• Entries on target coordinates
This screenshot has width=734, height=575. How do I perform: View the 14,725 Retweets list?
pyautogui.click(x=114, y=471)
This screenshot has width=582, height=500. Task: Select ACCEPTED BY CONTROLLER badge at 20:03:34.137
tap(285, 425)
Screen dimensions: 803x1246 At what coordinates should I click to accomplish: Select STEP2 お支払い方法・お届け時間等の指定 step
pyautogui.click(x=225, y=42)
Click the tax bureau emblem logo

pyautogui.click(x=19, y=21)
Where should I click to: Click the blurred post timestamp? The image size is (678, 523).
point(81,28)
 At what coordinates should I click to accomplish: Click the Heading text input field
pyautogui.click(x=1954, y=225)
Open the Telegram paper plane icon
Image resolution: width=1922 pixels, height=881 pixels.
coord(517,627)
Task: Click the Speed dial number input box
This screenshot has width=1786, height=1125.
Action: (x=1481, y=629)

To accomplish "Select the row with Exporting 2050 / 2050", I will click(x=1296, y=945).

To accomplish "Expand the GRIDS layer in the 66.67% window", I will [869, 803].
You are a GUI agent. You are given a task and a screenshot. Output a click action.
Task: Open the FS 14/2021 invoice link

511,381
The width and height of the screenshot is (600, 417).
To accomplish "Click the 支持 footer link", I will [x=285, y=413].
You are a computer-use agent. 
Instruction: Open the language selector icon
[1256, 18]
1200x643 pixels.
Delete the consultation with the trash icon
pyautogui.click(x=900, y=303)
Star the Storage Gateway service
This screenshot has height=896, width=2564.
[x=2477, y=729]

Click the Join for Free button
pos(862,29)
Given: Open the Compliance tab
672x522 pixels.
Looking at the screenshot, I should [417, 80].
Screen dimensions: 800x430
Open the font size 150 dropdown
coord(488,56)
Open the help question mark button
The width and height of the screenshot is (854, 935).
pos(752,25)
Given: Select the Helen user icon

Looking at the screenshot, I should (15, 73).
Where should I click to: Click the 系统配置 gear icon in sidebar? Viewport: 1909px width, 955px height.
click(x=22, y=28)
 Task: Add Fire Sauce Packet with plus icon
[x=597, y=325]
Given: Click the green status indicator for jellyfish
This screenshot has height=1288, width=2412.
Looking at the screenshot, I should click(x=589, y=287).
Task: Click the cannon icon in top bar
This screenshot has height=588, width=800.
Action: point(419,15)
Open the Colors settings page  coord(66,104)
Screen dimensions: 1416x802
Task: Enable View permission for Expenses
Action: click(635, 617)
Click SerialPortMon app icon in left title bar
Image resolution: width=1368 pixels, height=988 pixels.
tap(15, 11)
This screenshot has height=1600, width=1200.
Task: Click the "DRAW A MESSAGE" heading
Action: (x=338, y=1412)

• Written exercise
Render the data starting with the line containing "will [869, 803]." and going on through the line containing "will [x=285, y=413]." as a Markdown table with columns "No." and "Text", skipping any blank lines. Include only those lines.

• Solution for this exercise
| No. | Text |
|---|---|
| 1 | To accomplish "Expand the GRIDS layer in the 66.67% window", I will [869, 803]. |
| 2 | You are a GUI agent. You are given a task and a screenshot. Output a click action. |
| 3 | Task: Open the FS 14/2021 invoice link |
| 4 | 511,381 |
| 5 | The width and height of the screenshot is (600, 417). |
| 6 | To accomplish "Click the 支持 footer link", I will [x=285, y=413]. |